The Magnetic Fields – 69 Love Songs

John Earls reviews 69 Love Songs, Domino’s six-disc 10″ boxset that brings together the classic 1999 collection…



69 love songs



DOMINO

Initially regarded as an arch chamber pop outfit similar to The Divine Comedy, the world revised its opinion of Stephin Merritt’s collective when he turned in the three-hour self-explanatory 69 Love Songs in 1999.

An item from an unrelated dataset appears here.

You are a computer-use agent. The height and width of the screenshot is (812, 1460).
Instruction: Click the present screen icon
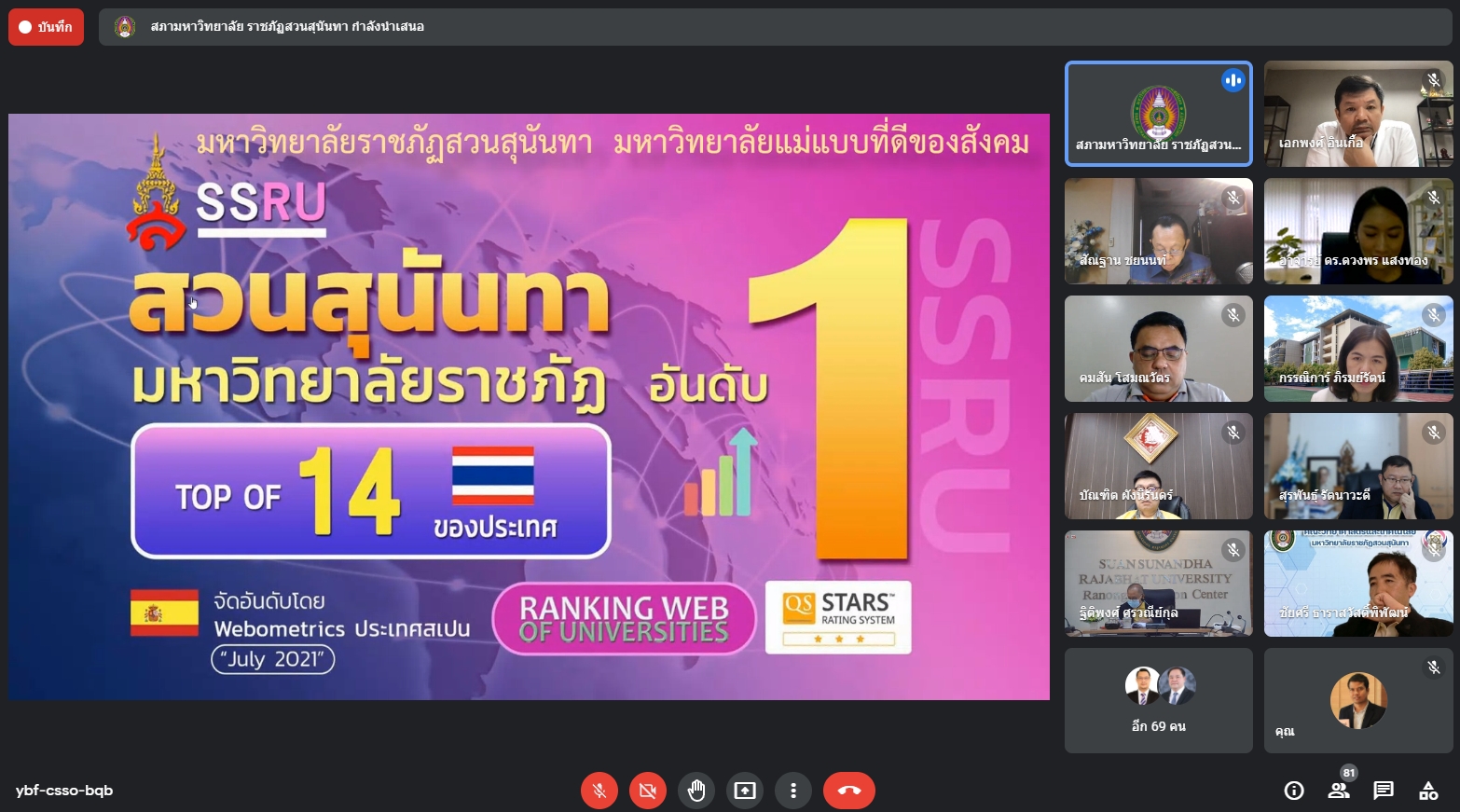coord(745,791)
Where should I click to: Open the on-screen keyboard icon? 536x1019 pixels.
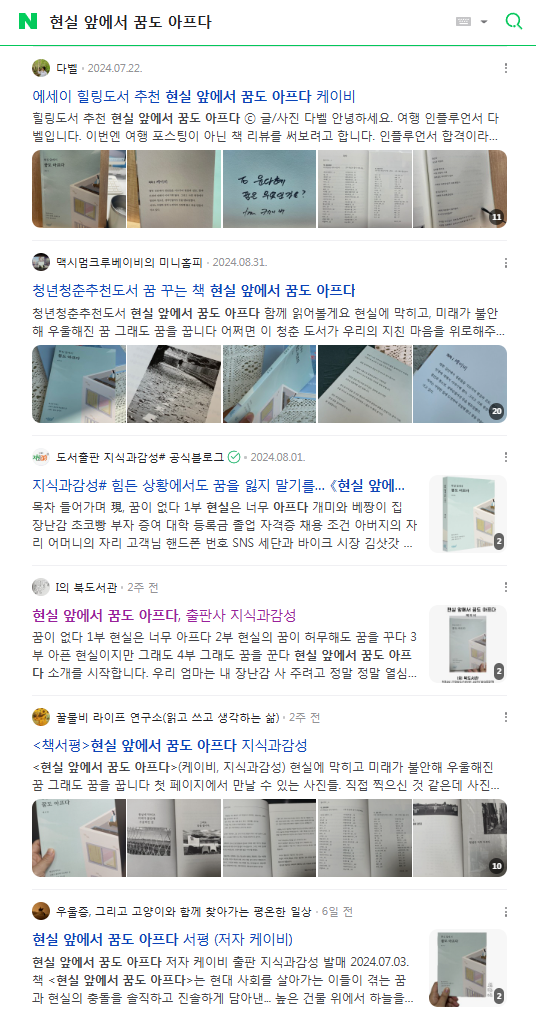tap(463, 21)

It wasn’t just the quantity and bravura nature of the project, it was the quality. Around a third of its songs have become staple choices for alternative acts seeking something pithy to say on the human condition, from the delirious The Luckiest Guy On The Lower East Side to Busby Berkeley Dreams’ aching melancholy.
Remarkably, it really is a collection you can devour in one sitting, such is the breadth of Merritt’s character studies of love and the scope of his band’s playing.
Originally presented as a triple album, Domino present it as a six-disc 10” box-set, complete with a 24-page booklet written by noted children’s author Lemony Snicket of A Series Of Unfortunate Events fame. It’s all the more fascinating for Snicket’s lengthy interview with Merritt having been conducted just as the original album was being finished, with his ideas on its genesis being unvarnished by familiar anecdotes.
It’s intriguing that Merritt initially conceived 69 Love Songs as a Broadway revue, to be sung by contest winners in a proto-X Factor competition. In an alternate universe, Stephin Merritt is as successful as Simon Cowell, while Cowell is a little-known figure admired only by the music industry.
Domino does a fine job of presenting it all, but at an eye-watering £70, so they should.